La vicenda ebbe inizio il 2 dicembre 1943, quando tre militi della Guardia Nazionale Repubblicana (GNR) di Vigevano scoprirono in una zona di campagna un ricovero per prigionieri inglesi. Secondo la testimonianza di Celestina Beia, uno di loro venne catturato mentre lavorava nei campi con Angelo Beia, il mugnaio del paese, che cercò di opporsi. Al termine del rastrellamento, tre prigionieri inglesi furono catturati, uno dei quali rimase ferito.
I militi rinchiusero due degli inglesi nel municipio, portando il ferito a Mortara. Più tardi, tornarono con due sottufficiali tedeschi, ma trovarono il municipio vuoto: la popolazione del paese era intervenuta per liberarli, mostrando un coraggio collettivo che sfidava l’occupazione.
La risposta delle autorità fasciste e tedesche fu brutale. Diverse persone furono messe al muro e costrette a rivelare i nomi di chi aveva aiutato gli inglesi. Il nome di Angelo Beia emerse tra gli accusati. Secchi, Marmelli e un soldato tedesco si recarono al mulino per arrestarlo. Beia tentò la fuga, ma fu ferito e catturato. Trasportato all’ospedale di Mortara, morì il 7 dicembre 1943.

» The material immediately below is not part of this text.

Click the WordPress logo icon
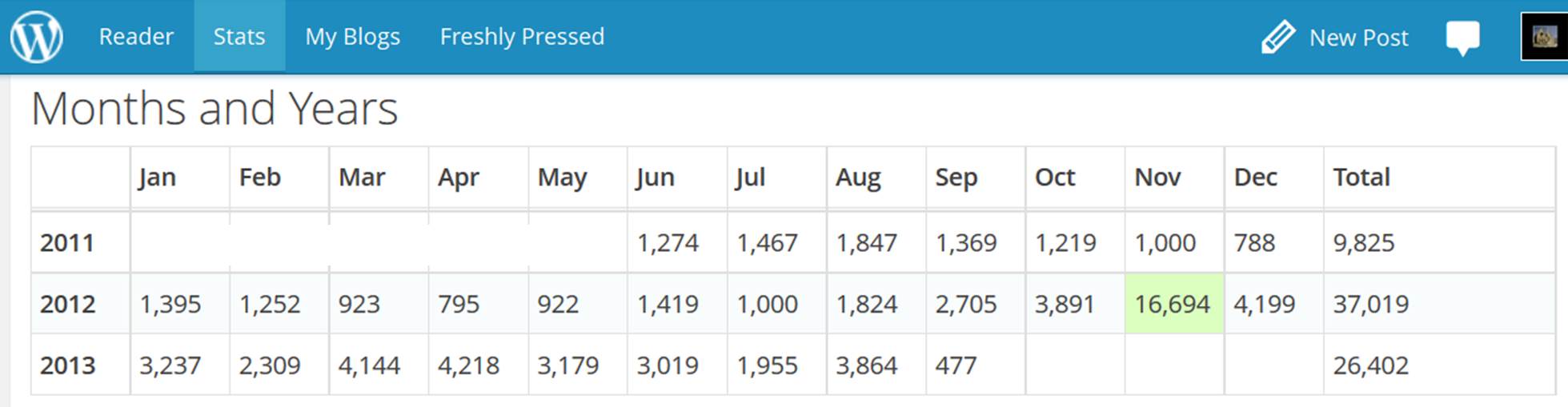Image resolution: width=1568 pixels, height=407 pixels. click(x=36, y=37)
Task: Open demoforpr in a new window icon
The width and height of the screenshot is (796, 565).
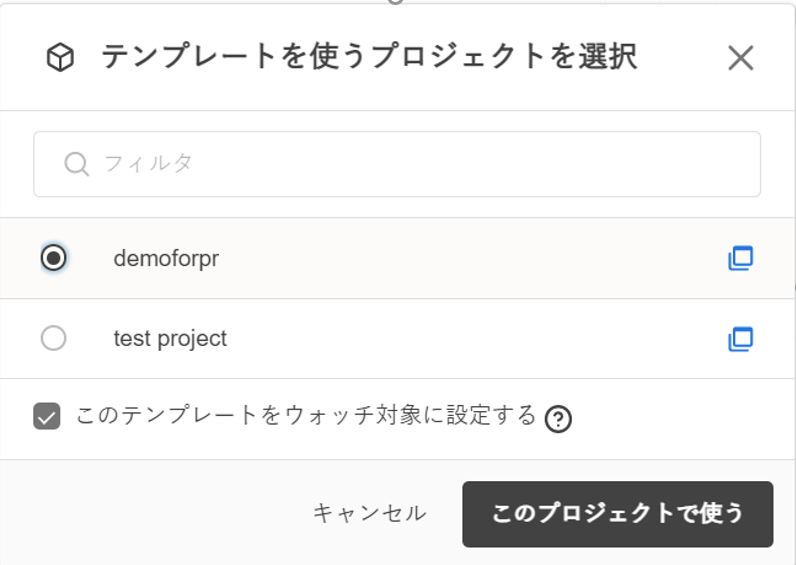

La repressione non si fermò qui: la comunità di Rosasco subì dure conseguenze. Furono arrestate alcune donne, tra cui la giovane Rina Martinoli, trattenuta a Mortara per giorni. Fu imposto il coprifuoco, vennero chiusi gli esercizi pubblici e comminata una multa collettiva, pari al doppio delle tasse comunali.